The high court of justice, business and property courts of England and Wales commercial court have ruled that Azman Air Services Limited pay $22 million for breach of contract.
The case was presided over by Peter MacDonald Eggers with case number CL-2016-000627.
Azman was sued by Triple Seven Msn 27251 Limited and Triple Seven (CIS) Limited, owners of two Boeing 777-200 ER aircraft (MSN 27251 and MSN 27252).
Azman had signed an agreement to lease the aircraft in 2016 for five years to transport passengers from West Africa to Saudi Arabia for Hajj and Umrah pilgrimages.
According to court papers seen by newsmen, Azman received confirmation from the National Hajj Commission of Nigeria (NAHCON) that it was approved to participate in the airlift of passengers for the 2016 pilgrimage on May 11, 2016.
“However, this was not the only approval which was required in order to participate in the 2016 Hajj airlift; the approval of the Saudi authorities was also required,” the court papers read.
“On June 15, 2016, NAHCON sent a letter to Azman informing it that the General Authority of Civil Aviation of Saudi Arabia (GACA) had excluded Azman from participation in the 2016 Hajj airlift because it had not met Saudi economic, security and safety requirements.
“However, Azman did not receive this letter until some hours after it had signed the lease agreements on 20th June 2016. Azman sought to persuade GACA to change its mind and to approve Azman to participate in the airlift for the 2016 pilgrimage, but these attempts were not successful.

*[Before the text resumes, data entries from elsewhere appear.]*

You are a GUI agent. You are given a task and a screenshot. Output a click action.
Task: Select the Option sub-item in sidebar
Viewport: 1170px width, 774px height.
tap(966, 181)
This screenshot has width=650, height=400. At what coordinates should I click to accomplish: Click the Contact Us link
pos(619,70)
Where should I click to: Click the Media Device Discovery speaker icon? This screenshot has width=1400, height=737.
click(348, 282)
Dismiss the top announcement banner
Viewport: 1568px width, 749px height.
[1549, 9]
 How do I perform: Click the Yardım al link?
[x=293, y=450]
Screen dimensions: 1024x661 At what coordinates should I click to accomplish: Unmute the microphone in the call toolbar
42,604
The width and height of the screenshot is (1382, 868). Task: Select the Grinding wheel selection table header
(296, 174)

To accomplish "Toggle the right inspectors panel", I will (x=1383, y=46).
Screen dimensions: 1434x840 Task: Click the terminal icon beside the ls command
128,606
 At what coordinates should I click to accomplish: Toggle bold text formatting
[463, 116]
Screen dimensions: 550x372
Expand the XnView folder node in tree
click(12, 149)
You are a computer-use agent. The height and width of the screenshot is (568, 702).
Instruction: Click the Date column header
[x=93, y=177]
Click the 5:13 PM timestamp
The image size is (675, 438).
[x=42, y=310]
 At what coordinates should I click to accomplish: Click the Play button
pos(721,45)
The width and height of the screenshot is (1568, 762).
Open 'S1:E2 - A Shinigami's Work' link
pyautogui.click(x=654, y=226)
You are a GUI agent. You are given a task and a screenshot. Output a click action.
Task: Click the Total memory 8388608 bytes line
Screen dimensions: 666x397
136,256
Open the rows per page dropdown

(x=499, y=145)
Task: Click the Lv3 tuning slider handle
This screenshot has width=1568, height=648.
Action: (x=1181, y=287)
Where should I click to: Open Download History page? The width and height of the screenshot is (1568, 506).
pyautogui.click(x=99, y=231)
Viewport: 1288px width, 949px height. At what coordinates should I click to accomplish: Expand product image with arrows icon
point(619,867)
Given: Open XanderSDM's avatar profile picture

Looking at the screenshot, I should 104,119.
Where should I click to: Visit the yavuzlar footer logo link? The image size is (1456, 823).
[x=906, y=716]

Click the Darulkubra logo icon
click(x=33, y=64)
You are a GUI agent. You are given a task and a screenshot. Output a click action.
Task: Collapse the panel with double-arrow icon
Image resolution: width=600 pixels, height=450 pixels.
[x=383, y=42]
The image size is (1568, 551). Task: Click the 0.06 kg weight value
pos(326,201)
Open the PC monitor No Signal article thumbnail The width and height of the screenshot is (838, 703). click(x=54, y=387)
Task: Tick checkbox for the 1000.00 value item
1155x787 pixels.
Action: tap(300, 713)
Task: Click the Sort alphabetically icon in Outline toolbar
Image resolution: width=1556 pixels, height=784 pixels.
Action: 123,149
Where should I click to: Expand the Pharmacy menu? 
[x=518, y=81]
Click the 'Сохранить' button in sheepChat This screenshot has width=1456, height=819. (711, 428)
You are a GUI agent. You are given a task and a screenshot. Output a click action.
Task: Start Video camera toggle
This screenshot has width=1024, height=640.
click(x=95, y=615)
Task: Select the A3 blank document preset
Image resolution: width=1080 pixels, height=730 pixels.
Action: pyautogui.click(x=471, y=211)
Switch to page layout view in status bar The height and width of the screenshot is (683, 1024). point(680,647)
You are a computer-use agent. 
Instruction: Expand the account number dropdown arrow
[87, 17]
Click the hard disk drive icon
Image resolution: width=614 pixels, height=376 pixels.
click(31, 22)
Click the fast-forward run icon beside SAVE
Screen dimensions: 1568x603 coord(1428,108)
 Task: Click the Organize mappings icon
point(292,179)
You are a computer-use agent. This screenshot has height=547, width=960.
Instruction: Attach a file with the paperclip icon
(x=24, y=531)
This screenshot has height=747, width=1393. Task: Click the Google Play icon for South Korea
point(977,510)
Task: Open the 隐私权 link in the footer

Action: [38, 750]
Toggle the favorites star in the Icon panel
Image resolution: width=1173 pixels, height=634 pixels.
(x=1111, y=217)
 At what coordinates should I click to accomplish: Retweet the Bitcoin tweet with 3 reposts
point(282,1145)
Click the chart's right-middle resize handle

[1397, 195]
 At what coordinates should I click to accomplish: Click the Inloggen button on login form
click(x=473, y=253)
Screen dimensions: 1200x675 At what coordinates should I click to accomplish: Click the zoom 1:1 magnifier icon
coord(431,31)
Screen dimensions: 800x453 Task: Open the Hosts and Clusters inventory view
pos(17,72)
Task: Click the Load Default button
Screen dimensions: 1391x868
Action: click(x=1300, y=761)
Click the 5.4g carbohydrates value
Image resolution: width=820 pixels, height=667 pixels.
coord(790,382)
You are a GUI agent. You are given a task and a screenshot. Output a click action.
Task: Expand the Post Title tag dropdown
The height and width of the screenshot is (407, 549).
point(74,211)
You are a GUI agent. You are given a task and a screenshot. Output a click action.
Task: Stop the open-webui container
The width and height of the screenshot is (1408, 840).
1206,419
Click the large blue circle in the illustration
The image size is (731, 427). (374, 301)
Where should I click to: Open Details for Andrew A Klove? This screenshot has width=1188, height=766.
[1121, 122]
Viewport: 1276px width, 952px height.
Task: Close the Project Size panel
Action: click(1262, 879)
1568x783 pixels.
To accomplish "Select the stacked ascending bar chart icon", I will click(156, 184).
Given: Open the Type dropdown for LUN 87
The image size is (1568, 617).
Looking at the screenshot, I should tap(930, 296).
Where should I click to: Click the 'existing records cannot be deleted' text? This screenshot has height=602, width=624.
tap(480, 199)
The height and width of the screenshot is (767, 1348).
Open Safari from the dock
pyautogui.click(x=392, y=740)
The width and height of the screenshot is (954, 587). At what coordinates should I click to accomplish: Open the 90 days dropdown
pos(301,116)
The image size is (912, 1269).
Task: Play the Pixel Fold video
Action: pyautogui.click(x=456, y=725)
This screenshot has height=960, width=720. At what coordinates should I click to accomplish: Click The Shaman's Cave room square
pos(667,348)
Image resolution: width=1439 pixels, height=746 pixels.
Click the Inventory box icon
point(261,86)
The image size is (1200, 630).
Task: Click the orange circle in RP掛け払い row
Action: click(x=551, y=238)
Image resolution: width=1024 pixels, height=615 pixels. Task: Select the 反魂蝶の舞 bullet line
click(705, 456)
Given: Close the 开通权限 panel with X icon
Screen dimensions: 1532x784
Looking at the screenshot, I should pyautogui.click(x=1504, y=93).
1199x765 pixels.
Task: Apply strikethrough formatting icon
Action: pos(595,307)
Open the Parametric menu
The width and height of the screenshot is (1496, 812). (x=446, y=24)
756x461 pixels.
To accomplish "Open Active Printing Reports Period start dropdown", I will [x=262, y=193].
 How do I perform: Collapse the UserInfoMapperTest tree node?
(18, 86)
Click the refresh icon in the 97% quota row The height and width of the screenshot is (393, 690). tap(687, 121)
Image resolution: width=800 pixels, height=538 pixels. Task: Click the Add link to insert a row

“On July 6-7 2016, Azman informed the claimants that it was not in a position to take delivery of the aircraft, because it was no longer able to participate in the 2016 Hajj airlift, which was the major reason or one of the major reasons for Azman’s entry into the lease agreements.
“In response, on July 8, 2016, the claimants called on Azman to take delivery of the aircraft. On 12th July 2016, Azman said was not in a position to accept either aircraft.”
Efforts to reach the company for comments proved abortive as mails sent were not replied. Numbers provided on the company’s website were also not reachable.